Medwedjew will Getreide aus Reservefonds verkaufen

MOSKAU. Der russische Premierminister Dmitrij Medwedjew hat den Verkauf von 1,5 Millionen Tonnen Getreide aus dem staatlichen Interventionsfonds angeordnet. Das entsprechende Dokument ist auf der Website der Regierung veröffentlicht.
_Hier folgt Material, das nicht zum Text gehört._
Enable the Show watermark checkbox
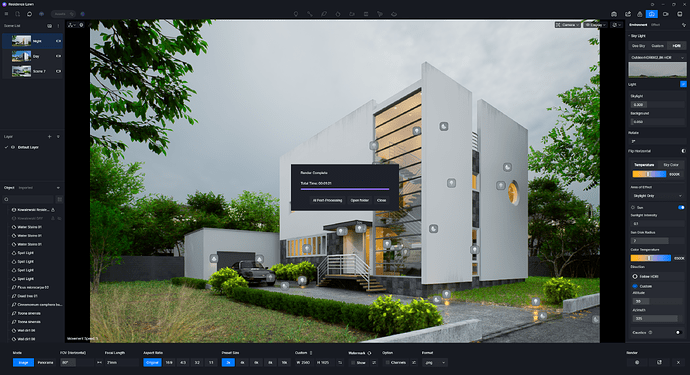The image size is (690, 375). pyautogui.click(x=353, y=363)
Der russische Premierminister Dmitrij Medwedjew hat den Verkauf von 1,5 Millionen Tonnen Getreide aus dem staatlichen Interventionsfonds angeordnet.
Der russische Premierminister Dmitrij Medwedjew hat den Verkauf von 1,5 Millionen Tonnen Getreide aus dem staatlichen Interventionsfonds angeordnet. Foto: iStock©arisara1978

Demzufolge werden 2018 und 2019 1,5 Millionen Tonnen Weizen, Roggen und Futtergerste auf dem russischen Inlandsmarkt oder für den Export verkauft. Dies erlaubt es, die Haushaltsausgaben für die Aufrechterhaltung des Fonds auszugleichen und die Marktpreise zu regulieren. Das Landwirtschaftsministerium könnte mit dem Verkauf von Getreide aus dem Fonds beginnen, wenn der Preis auf dem heimischen Markt weiter steigt, schreibt das Wirtschaftsblatt Wedomosti. Im Herbst, wenn neues Getreide auf den Markt kommt, fallen die Preise dafür und der Staat kauft es üblicherweise, um die Bauern zu unterstützen. Wenn es nicht genug Getreide gibt, verkauft der Staat wiederum Getreide aus dem staatlichen Fonds, um Preiserhöhungen zu verhindern. Aufgrund der widrigen Wetterbedingungen in diesem Jahr prognostizieren Experten in Russland eine Getreideernte von 110 Millionen Tonnen. Das Landwirtschaftsministerium geht von 100 Millionen Tonnen aus. Im vergangenen Wirtschaftsjahr wurde noch eine Rekordernte von 134 Millionen Tonnen Getreide eingefahren.